Il vescovo di Bolzano ha celebrato nella cattedrale di Bressanone una liturgia della parola dedicata alle persone affette da varie forme di demenza. Un’esperienza alla quale ho presenziato inizialmente con curiosità; progressivamente, però sono stato coinvolto nella cerimonia, anche perché ho capito che non si trattava solo di un’azione di preghiera, ma di una profonda azione di cura. La cerimonia si è svolta per circa 45 minuti, in presenza di qualche decina di ammalati, accompagnati dai loro parenti o caregiver. Il duomo di Bressanone era pieno di luce, con tutta la solennità di una splendida architettura barocca. Il Vescovo ha guidato le preghiere e i canti con grande attenzione allo stile della comunicazione, al tono della voce, particolarmente empatico. E’ riuscito a bilanciare il tedesco e l’italiano (il sud Tirolo è, come è noto, bilingue) con equilibrio e senza forzature. I canti, anche questi bilingui, sono stati seguiti con vera partecipazione; osservando alcuni ammalati, ho notato che anche loro seguivano le armonie, almeno per brevi pezzi.
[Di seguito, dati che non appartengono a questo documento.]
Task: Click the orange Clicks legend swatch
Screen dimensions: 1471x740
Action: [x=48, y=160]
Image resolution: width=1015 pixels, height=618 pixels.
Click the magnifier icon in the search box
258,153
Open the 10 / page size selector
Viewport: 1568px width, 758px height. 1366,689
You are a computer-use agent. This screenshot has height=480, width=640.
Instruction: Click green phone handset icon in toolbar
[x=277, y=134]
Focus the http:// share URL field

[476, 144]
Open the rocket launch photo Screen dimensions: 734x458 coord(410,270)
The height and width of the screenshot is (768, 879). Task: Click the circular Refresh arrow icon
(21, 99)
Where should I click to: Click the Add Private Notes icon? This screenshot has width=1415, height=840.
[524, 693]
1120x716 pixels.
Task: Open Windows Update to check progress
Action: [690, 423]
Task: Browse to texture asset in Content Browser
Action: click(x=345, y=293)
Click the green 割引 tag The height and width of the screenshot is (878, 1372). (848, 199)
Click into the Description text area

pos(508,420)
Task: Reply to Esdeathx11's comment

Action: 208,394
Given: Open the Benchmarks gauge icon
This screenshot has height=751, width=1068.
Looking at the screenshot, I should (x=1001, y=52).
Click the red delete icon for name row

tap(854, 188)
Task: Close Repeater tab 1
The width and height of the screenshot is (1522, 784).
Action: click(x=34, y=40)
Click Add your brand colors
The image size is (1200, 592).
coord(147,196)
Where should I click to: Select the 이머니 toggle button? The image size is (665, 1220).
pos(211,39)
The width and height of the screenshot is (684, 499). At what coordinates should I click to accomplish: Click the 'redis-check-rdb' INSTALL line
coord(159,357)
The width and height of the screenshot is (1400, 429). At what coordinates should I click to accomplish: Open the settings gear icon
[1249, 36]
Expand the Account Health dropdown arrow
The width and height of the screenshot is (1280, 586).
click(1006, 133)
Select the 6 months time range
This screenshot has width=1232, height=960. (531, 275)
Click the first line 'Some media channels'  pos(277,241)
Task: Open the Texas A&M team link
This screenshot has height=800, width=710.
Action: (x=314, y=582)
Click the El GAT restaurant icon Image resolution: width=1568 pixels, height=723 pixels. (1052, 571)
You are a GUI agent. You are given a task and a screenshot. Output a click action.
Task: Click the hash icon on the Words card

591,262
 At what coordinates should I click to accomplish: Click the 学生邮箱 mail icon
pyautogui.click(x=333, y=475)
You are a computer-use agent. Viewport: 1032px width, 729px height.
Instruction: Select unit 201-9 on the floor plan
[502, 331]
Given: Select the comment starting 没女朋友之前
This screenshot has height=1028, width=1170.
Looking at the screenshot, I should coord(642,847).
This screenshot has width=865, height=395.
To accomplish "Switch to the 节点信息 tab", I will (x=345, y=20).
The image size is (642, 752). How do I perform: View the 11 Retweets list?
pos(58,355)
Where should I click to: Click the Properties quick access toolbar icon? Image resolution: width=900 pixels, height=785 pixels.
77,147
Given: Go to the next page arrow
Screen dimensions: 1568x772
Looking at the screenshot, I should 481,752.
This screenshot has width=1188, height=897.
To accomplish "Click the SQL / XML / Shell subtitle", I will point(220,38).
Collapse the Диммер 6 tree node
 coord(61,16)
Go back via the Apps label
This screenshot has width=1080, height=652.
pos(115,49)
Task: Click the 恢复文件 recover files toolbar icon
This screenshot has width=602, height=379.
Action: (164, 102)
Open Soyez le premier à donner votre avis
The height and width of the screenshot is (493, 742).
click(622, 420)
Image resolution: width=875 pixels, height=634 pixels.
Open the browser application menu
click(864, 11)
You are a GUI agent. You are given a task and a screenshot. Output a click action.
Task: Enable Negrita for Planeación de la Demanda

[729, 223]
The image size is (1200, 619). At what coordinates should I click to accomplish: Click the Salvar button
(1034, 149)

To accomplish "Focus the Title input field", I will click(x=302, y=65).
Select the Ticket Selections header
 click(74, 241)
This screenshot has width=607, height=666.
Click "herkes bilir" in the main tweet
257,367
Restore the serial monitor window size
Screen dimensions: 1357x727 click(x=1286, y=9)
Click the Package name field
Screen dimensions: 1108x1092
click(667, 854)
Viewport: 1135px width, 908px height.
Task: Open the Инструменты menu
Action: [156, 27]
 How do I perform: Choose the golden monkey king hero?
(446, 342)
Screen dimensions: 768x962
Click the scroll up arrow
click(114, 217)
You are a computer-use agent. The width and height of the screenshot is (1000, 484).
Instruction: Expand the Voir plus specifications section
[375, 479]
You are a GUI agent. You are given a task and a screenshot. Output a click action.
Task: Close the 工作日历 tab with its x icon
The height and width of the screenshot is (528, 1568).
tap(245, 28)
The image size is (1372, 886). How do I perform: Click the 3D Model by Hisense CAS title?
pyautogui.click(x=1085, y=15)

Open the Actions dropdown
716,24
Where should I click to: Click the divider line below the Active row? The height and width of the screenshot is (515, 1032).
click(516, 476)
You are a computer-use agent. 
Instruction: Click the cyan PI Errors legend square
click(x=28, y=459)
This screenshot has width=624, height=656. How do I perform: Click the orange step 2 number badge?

Il Vescovo nella sua omelia piena di significati ha sostenuto che la preghiera rivolta al Signore voleva dimostrare che nella chiesa tutte le persone si devono sentire a casa, che nessuno era fuori dalla comunità cristiana, che le porte erano aperte, qualsiasi fosse il grado di compromissione delle funzioni cognitive. Nessuno deve esser lasciato solo; il Signore ha accolto tutti, qualsiasi sia la condizione di salute e ha ordinato alla sua chiesa che i comportamenti di ogni giorno si devono adeguare a questa scelta di fondo. Alla fine di canti e preghiere, dopo la solenne benedizione, il Vescovo, vestendo sempre i paramenti liturgici solenni, ha personalmente abbracciato e accarezzato tutti i malati. Era molto significativo osservare le diverse reazioni; alcuni non hanno capito, ma hanno sorriso alla carezza amica; altri, invece, hanno reagito cercando di ricambiare l’abbraccio. Ho visto alcuni famigliari profondamente commossi. Durante l’intera cerimonia non ho notato atteggiamenti disturbanti da parte degli ammalati, solo alcuni tentativi di wandering, cioè di movimenti non finalizzati.
Assistendo alla preghiera nel duomo di Bressanone mi sono interrogato sul senso della cerimonia. La prima osservazione deriva dall’affermazione, alla quale aderisco completamente, che “L’Alzheimer non cancella la vita”. La malattia cancella la memoria, la capacità di riconoscere e di riconoscersi, ma non cancella la capacità degli ammalati di riconoscere gli spazi dell’amore, della vicinanza, della cura. La cerimonia solenne, avvenuta in un luogo sacro, ma anche di enorme importanza civile, ha dimostrato concretamente che gli ammalati che hanno perso le capacità cognitive non perdono il diritto di essere considerati cittadini assolutamente uguali agli altri. In un tempo ancora talvolta contaminato dal vizio ageistico, cioè dal rifiuto di fornire agli anziani, in particolare se ammalati, gli stessi diritti dei cittadini di ogni altra età e condizione, ha dimostrato l’assoluta uguaglianza di ogni figlio di Dio e quindi dei suoi diritti. La celebrazione, officiata dal vescovo Muser, ha avuto una duplice funzione, religiosa e laica: riaffermare che i malati di demenza hanno il diritto indiscusso di partecipare a pieno diritto sia alla comunità religiosa che a quella civile.